**Data to use**.
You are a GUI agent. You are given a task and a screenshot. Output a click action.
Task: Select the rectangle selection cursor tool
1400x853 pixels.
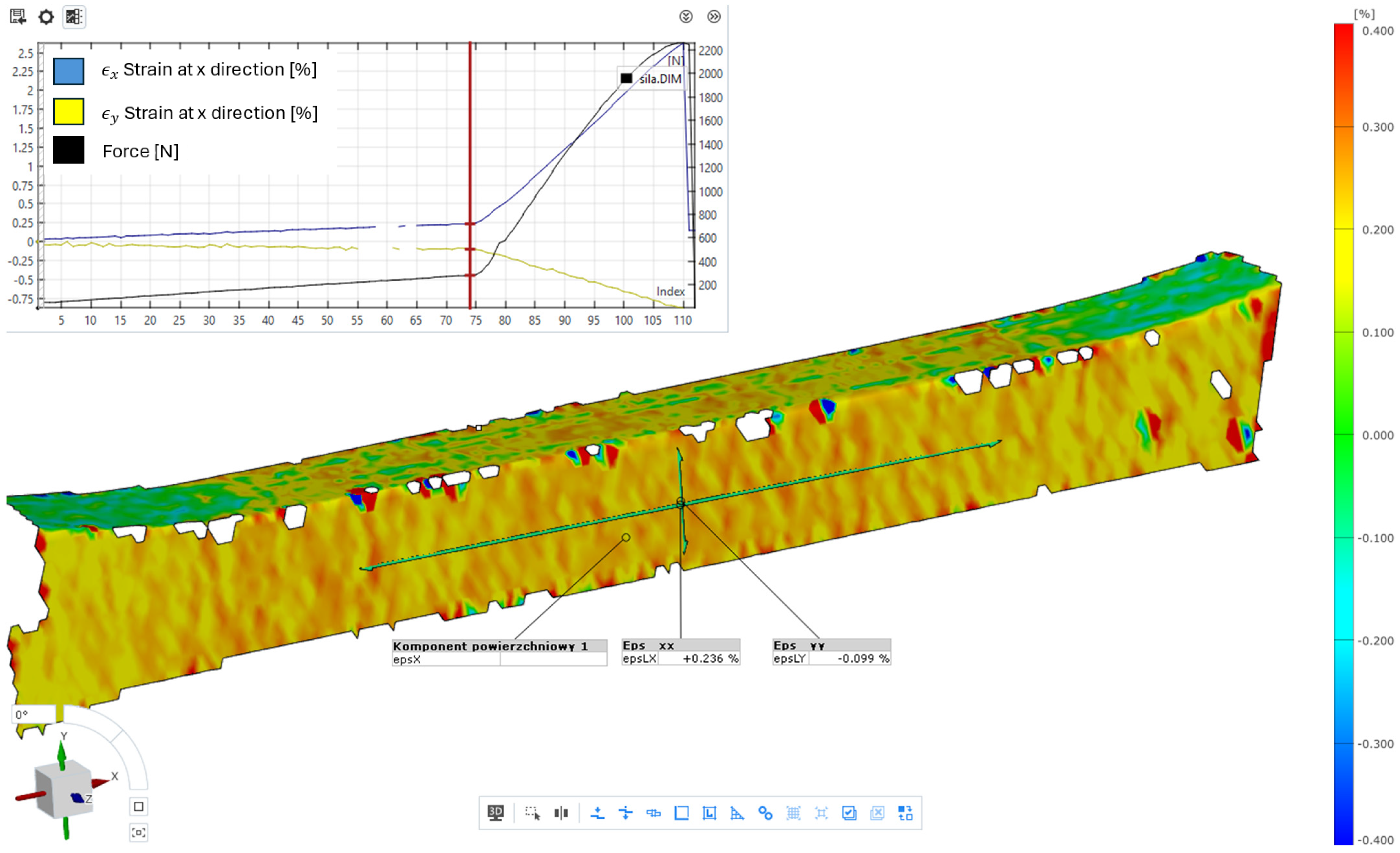(x=533, y=813)
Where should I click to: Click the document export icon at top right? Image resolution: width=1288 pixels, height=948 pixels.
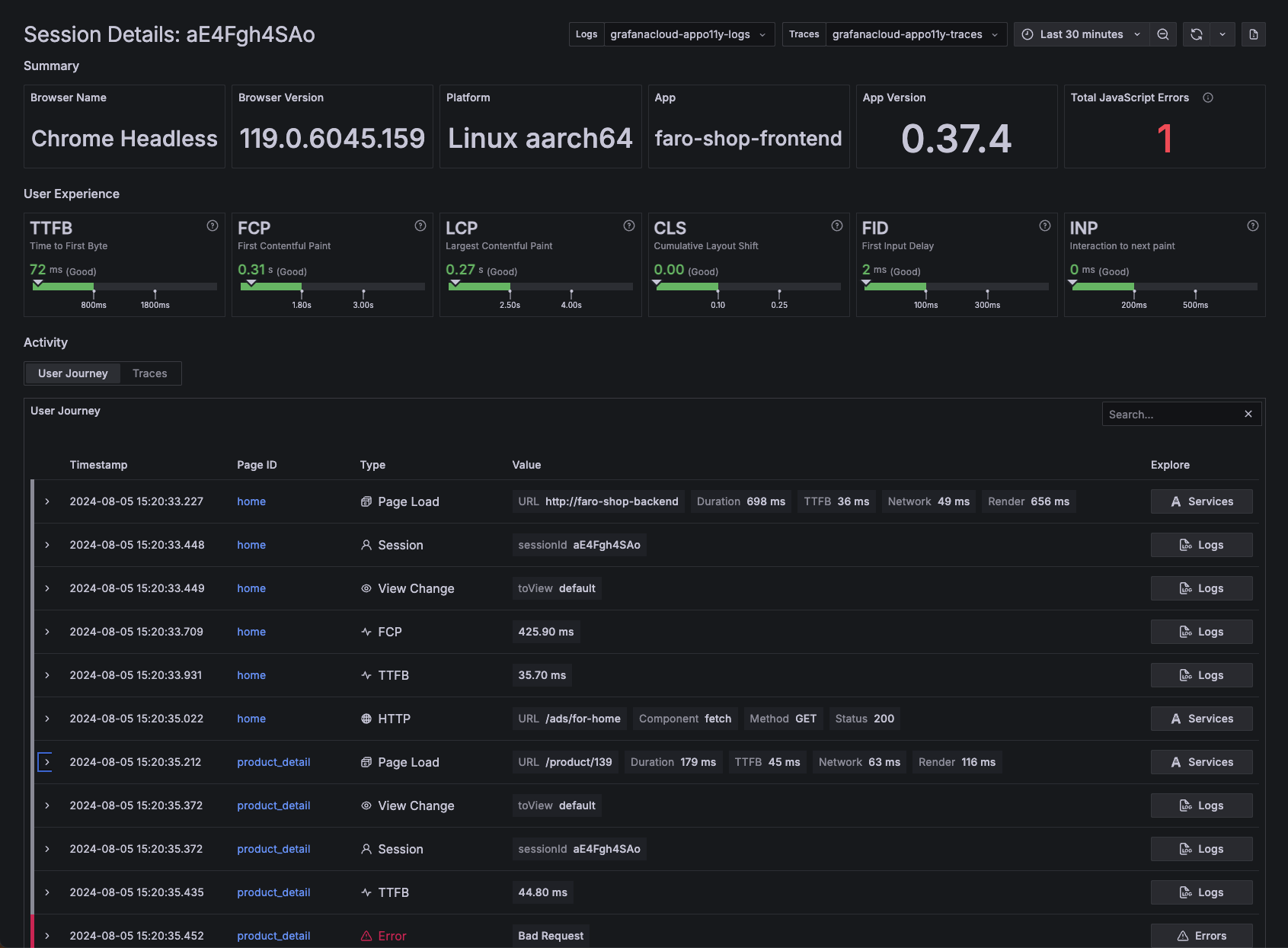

**Your assignment**.
Scan the lines above for the word "click" and copy every one where it occurs.

**Completed task**.
You are a GUI agent. You are given a task and a screenshot. Output a click action.
Where should I click to: Click the document export icon at top right? Image resolution: width=1288 pixels, height=948 pixels.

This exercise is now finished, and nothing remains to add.